State Farm insurance given FAA waiver to fly BVLOS and drone operations over people

US insurance company State Farm (https://newsroom.statefarm.com/faa-drone-approval-for-damage-assessment/) reports that it has been granted a waiver by the Federal Aviation Administration (FAA) for beyond visual line of sight (BVLOS) flights and drone operations over people.

“These provisions are approved over four states impacted by Hurricane Florence; together, they dramatically enhance State Farm’s ability to evaluate hurricane damage and allocate resources. The insurance company has been collaborating with the Virginia Tech Mid-Atlantic Aviation Partnership (MAAP) on one of ten elite teams selected earlier this year to the FAA Integration Pilot Program (IPP). Their successful application for this unprecedented waiver is a testament to the program’s success in facilitating rapid, research-based advances in drone operations to serve communities’ needs.”

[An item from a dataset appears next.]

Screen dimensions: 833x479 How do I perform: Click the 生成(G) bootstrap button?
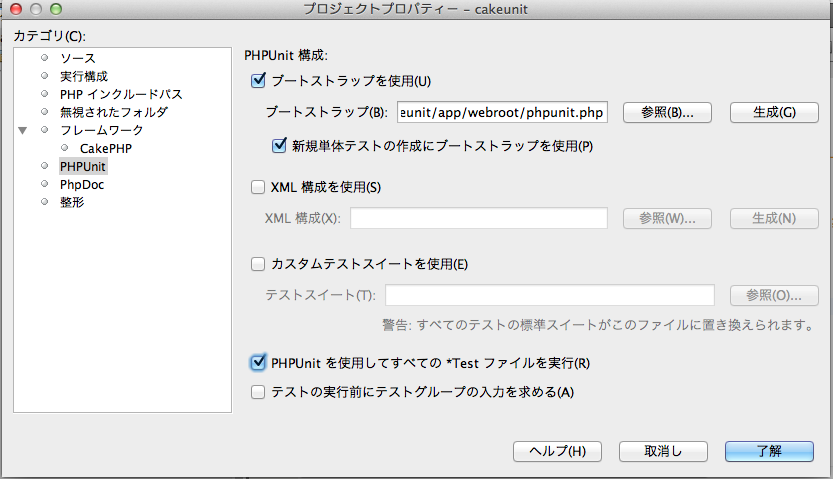pos(774,113)
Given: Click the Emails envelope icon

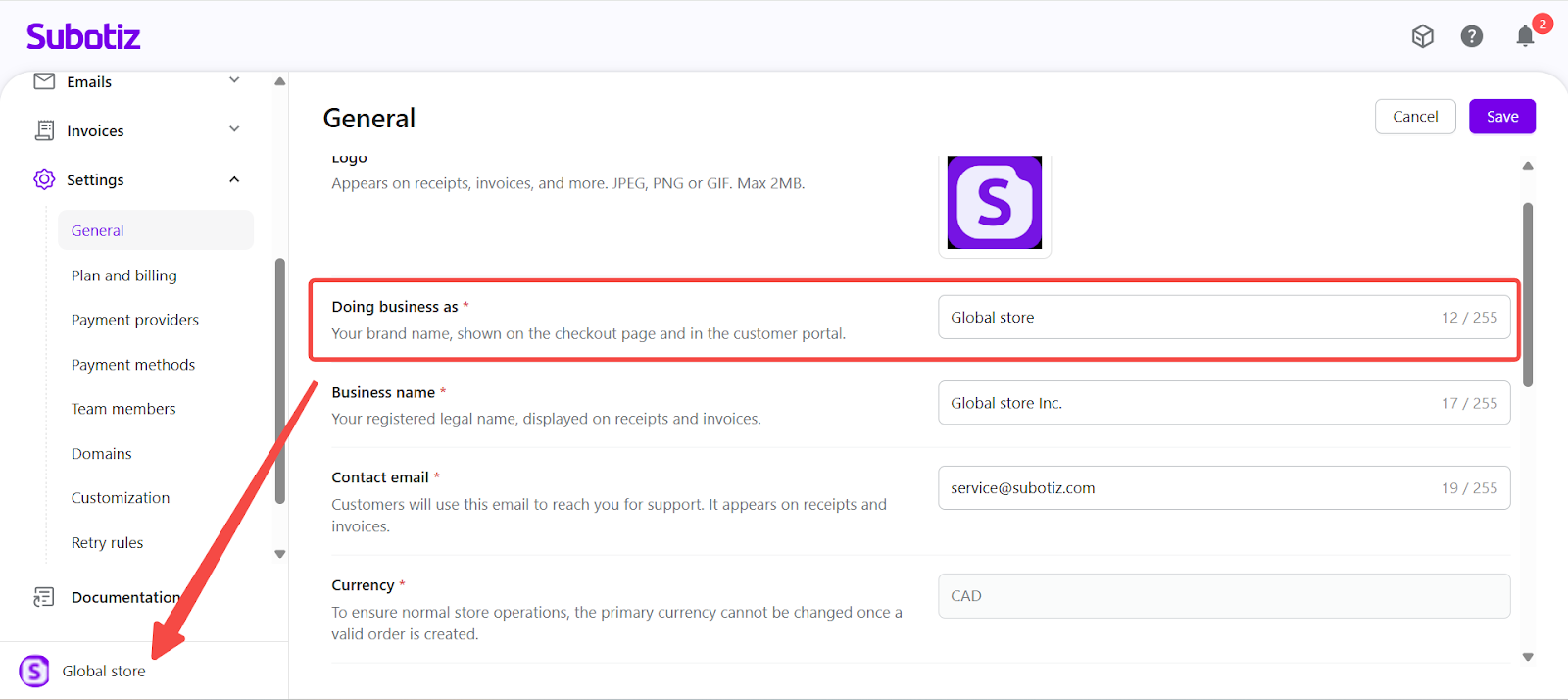Looking at the screenshot, I should point(44,81).
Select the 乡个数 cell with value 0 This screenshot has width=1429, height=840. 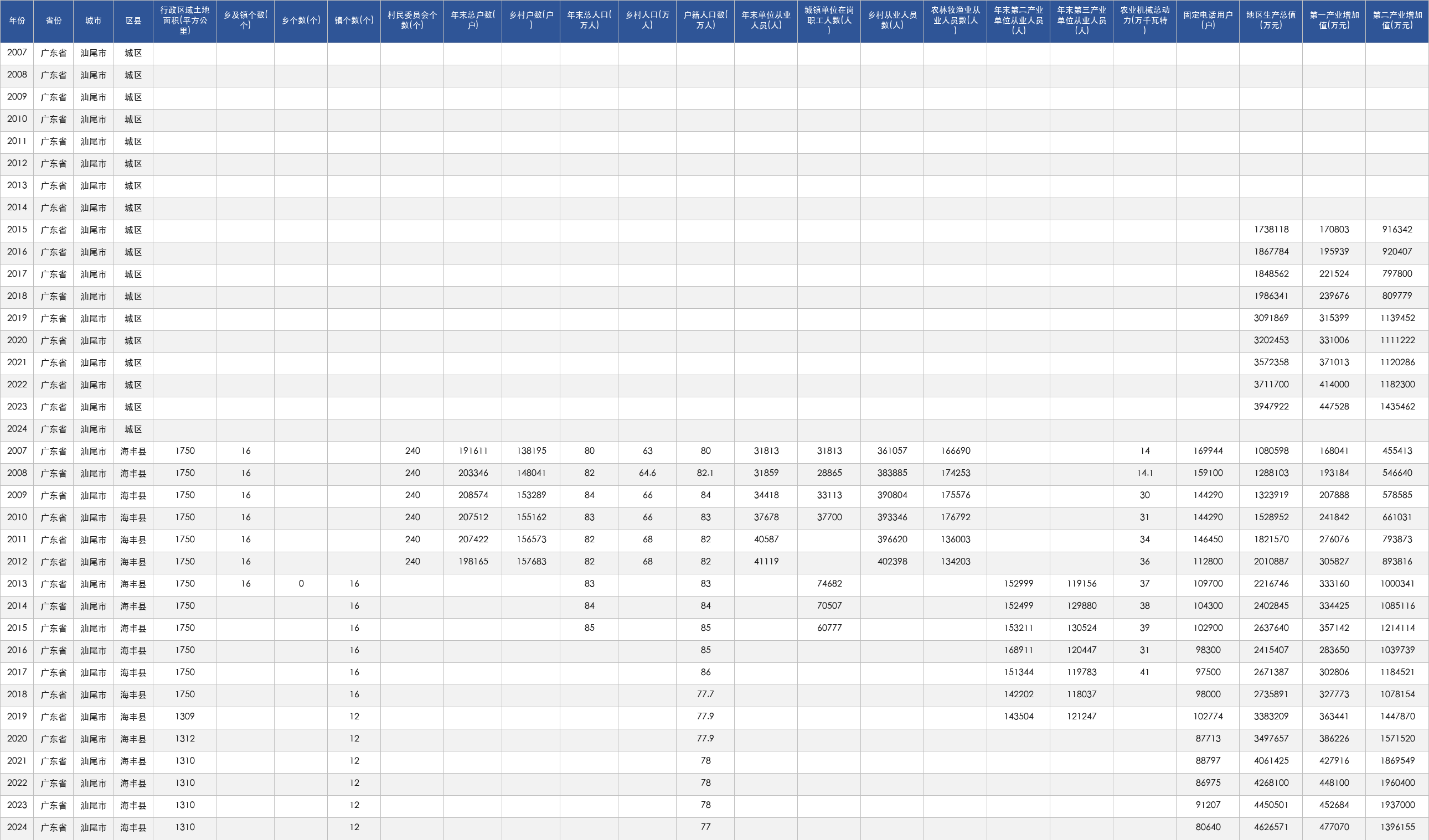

“State Farm needs to quickly assess damage after significant weather events,” Robert Yi, Senior Vice President – State Farm is quoted as saying. “Drone technology provides us with the capability to quickly deploy over a catastrophe site and assess damage from the air. The data we obtain from drone flights can be used to help us determine the severity of damage. This also allows us to place our Claims team on-the-ground and evaluate uninhabitable insured property.”

Since May 2018, State Farm has collaborated with MAAP and Virginia Tech’s injury biomechanics group to assess a wide range of potential risks and strategies for reducing them; the team collected data on a variety of parameters including the aircraft’s communications performance, navigational precision, and the risk of injury to humans. The strength of the data made a case to the FAA that State Farm could safely conduct sophisticated aerial damage-assessment operations following the devastating impact of Hurricane Florence.

“This is a pivotal moment that demonstrates the value of a risk-based safety case development process,” said MAAP director Mark Blanks. “Drone technology has tremendous potential to serve the public, but before we can harness that capability we need to demonstrate conclusively that ambitious operations can be done safely. This waiver, and the volume of research that backs it up, shows that this approach works.”